Before starting the server, make sure the DATABASE_URL entry in your .env.dev is postgres://bt:bt@postgres:5432/bt_main so that the backend connects to the local DB.

Starting the local server

To boot the services, run make up. This will boot 6 containers (redis, postgres, nginx, Django, Node.js). Wait for both Postgres and Django to be running before you proceed. Django will say

Starting development server at http://0.0.0.0:8000/

And Postgres will say

LOG:  database system is ready to accept connections

And the Node server will stop spitting errors.

To remove the cluster, DO NOT USE CONTROL-C or anything to stop or terminate the docker compose process. Instead use make down to safely kill the cluster.

If you modify the source code, you will not have to do anything to restart the cluster or services. Django will automatically detect a change and restart itself.

For Maintainers

The Makefile provides some descriptions of how the commands work together. make base, make prod, and make db are used to build the images and push them to Dockerhub. The local dev image uses the base image and them attaches the local copy of the source code as a volume. The prod image packages the local copy of the code into the image itself.

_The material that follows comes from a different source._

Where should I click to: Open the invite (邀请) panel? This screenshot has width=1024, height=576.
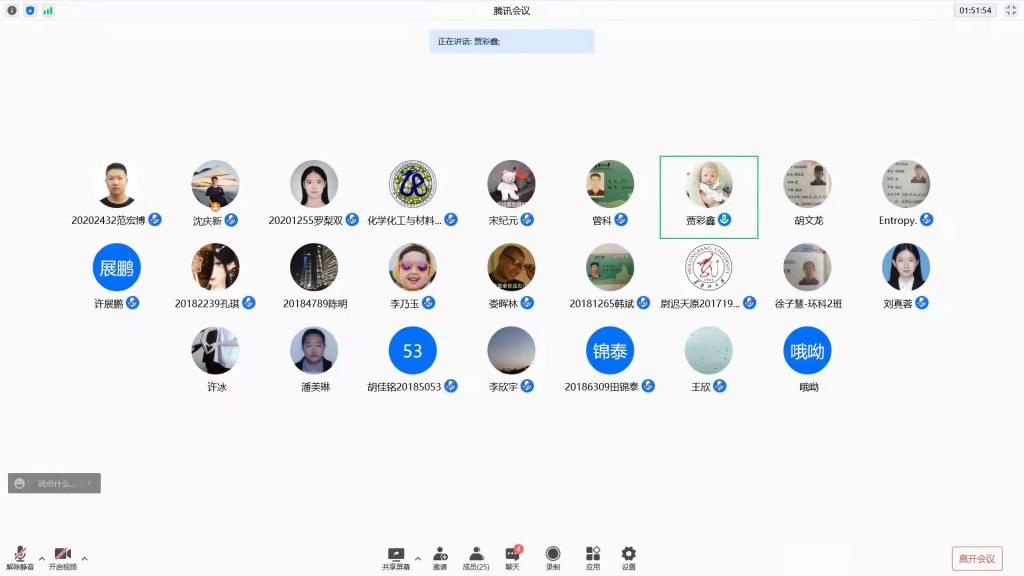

The database image is the most unique. make db produces an image that is used solely to set up a database to load the dumped SQL data. This SQL data is dumped from the production database using pg_dump and should be saved as build/bt_main.sql. This sql dump is then used by the db build container to be loaded into postgres and stored as a tar file of the postgres directory.

Once pg_dump completes, run make db. This commands builds an image and copies bt_main.sql into it. It also pushes the image, but this step is not necessary. The next goal is to run the image, which will automatically run a script init_db.sh that loads bt_main.sql. After you see that the db is ready to accept connections, the container is now ready and will be a completed db. However to save the db so that other users do not have to load the dump every time they boot a cluster, we will save a copy of the data folder, which backs Postgres.

The entire list of commands is

pg_dump -h <public-ip-of-prod-db> -U bt -d bt_main > build/bt_main.sql
make db
docker run berkeleytime/db

# In another terminal window, without closing the first window
docker cp XXXX:/var/lib/postgresql/data build/postgres-data
tar czf postgres-data.tar.gz build/postgres-data

where XXXX is the container ID resulting from the previous docker run command. The tar command will tar up the data directory. Then you can upload it to the same Google bucket. The user will then use make init to download and untar this directory and save it into build/ so that Docker Compose can use it as a volume for Postgres.